WHAT TO PRODUCE
Up to and including the line with "Task: Open the 设备管理器 (Device Manager) link", please set down the entries below exactly, starting from the first line.

AVAILABLE RECORDS
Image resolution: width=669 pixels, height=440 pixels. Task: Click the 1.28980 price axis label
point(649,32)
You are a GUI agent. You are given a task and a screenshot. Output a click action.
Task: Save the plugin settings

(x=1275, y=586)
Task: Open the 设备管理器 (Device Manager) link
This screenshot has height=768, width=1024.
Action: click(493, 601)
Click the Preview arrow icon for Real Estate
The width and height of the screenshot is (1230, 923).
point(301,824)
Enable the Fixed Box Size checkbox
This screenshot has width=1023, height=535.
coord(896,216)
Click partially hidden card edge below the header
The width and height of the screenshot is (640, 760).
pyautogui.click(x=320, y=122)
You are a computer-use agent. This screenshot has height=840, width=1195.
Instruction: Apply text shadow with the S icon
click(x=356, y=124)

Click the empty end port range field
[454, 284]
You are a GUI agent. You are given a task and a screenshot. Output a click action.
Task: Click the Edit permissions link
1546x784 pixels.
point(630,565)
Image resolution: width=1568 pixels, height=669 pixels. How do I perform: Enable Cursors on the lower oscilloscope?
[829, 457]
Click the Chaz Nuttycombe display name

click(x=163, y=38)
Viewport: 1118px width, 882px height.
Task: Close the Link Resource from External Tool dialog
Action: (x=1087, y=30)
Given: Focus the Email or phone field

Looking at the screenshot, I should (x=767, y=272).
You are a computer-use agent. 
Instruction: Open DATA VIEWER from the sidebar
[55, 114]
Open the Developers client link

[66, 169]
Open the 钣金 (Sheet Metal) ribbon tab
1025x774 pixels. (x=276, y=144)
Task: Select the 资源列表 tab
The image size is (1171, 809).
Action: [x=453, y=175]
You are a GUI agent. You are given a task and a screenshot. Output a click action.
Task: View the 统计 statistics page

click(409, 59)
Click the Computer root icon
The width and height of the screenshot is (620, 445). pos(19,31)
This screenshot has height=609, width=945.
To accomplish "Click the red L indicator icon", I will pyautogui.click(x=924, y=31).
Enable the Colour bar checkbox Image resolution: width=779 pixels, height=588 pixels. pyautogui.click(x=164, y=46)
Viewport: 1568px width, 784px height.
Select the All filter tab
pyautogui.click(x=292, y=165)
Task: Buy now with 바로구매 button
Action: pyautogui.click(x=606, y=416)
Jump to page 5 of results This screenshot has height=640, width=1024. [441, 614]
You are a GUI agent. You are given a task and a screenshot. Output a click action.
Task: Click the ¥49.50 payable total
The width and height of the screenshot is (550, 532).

SOLUTION
Image resolution: width=669 pixels, height=440 pixels. Task: Click the 1.28980 price axis label
point(649,32)
You are a GUI agent. You are given a task and a screenshot. Output a click action.
Task: Save the plugin settings

(x=1275, y=586)
Task: Open the 设备管理器 (Device Manager) link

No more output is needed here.